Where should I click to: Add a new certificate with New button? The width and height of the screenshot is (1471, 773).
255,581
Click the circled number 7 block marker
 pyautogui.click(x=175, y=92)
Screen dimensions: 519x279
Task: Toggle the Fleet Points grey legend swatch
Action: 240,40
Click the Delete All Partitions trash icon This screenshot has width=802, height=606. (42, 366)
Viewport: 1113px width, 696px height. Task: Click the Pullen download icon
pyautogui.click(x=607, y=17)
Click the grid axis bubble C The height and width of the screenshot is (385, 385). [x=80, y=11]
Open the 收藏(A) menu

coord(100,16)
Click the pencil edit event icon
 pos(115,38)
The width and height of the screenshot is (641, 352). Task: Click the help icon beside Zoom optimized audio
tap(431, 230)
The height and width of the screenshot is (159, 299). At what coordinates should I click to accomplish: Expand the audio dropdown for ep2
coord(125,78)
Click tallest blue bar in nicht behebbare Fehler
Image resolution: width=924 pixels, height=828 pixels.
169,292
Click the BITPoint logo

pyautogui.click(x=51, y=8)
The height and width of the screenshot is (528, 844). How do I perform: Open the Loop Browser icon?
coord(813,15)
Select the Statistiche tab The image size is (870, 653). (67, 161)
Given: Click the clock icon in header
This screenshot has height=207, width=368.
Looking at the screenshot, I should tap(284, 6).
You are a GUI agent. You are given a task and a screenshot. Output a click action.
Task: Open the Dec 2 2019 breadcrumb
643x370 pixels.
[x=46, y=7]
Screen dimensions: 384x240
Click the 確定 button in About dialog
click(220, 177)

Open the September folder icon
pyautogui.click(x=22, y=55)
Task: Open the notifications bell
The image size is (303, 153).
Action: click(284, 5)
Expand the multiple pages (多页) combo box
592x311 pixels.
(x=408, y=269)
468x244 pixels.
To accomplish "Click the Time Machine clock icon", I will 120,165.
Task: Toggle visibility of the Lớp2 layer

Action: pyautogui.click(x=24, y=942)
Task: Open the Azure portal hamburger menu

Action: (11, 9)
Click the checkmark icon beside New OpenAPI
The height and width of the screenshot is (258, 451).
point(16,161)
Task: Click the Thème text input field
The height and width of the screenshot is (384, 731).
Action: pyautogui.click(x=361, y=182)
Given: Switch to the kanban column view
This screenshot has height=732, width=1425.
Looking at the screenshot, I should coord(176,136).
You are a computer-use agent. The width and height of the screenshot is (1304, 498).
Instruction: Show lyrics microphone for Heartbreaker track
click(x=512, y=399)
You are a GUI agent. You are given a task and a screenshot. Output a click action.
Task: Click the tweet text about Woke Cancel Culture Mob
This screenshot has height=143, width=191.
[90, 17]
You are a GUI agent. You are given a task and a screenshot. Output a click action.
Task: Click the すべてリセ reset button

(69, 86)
....
**AIM OF THE EXERCISE:** Would you transcribe the records above exactly, leaving nothing out?

**RESULT OF THE TASK:**
Where should I click to: Add a new certificate with New button? The width and height of the screenshot is (1471, 773).
255,581
Click the circled number 7 block marker
 pyautogui.click(x=175, y=92)
Screen dimensions: 519x279
Task: Toggle the Fleet Points grey legend swatch
Action: 240,40
Click the Delete All Partitions trash icon This screenshot has width=802, height=606. (42, 366)
Viewport: 1113px width, 696px height. Task: Click the Pullen download icon
pyautogui.click(x=607, y=17)
Click the grid axis bubble C The height and width of the screenshot is (385, 385). [x=80, y=11]
Open the 收藏(A) menu

coord(100,16)
Click the pencil edit event icon
 pos(115,38)
The width and height of the screenshot is (641, 352). Task: Click the help icon beside Zoom optimized audio
tap(431, 230)
The height and width of the screenshot is (159, 299). At what coordinates should I click to accomplish: Expand the audio dropdown for ep2
coord(125,78)
Click tallest blue bar in nicht behebbare Fehler
Image resolution: width=924 pixels, height=828 pixels.
169,292
Click the BITPoint logo

pyautogui.click(x=51, y=8)
The height and width of the screenshot is (528, 844). How do I perform: Open the Loop Browser icon?
coord(813,15)
Select the Statistiche tab The image size is (870, 653). (67, 161)
Given: Click the clock icon in header
This screenshot has height=207, width=368.
Looking at the screenshot, I should tap(284, 6).
You are a GUI agent. You are given a task and a screenshot. Output a click action.
Task: Open the Dec 2 2019 breadcrumb
643x370 pixels.
[x=46, y=7]
Screen dimensions: 384x240
Click the 確定 button in About dialog
click(220, 177)

Open the September folder icon
pyautogui.click(x=22, y=55)
Task: Open the notifications bell
The image size is (303, 153).
Action: click(284, 5)
Expand the multiple pages (多页) combo box
592x311 pixels.
(x=408, y=269)
468x244 pixels.
To accomplish "Click the Time Machine clock icon", I will 120,165.
Task: Toggle visibility of the Lớp2 layer

Action: pyautogui.click(x=24, y=942)
Task: Open the Azure portal hamburger menu

Action: (11, 9)
Click the checkmark icon beside New OpenAPI
The height and width of the screenshot is (258, 451).
point(16,161)
Task: Click the Thème text input field
The height and width of the screenshot is (384, 731).
Action: pyautogui.click(x=361, y=182)
Given: Switch to the kanban column view
This screenshot has height=732, width=1425.
Looking at the screenshot, I should coord(176,136).
You are a computer-use agent. The width and height of the screenshot is (1304, 498).
Instruction: Show lyrics microphone for Heartbreaker track
click(x=512, y=399)
You are a GUI agent. You are given a task and a screenshot. Output a click action.
Task: Click the tweet text about Woke Cancel Culture Mob
This screenshot has height=143, width=191.
[90, 17]
You are a GUI agent. You are given a task and a screenshot. Output a click action.
Task: Click the すべてリセ reset button

(69, 86)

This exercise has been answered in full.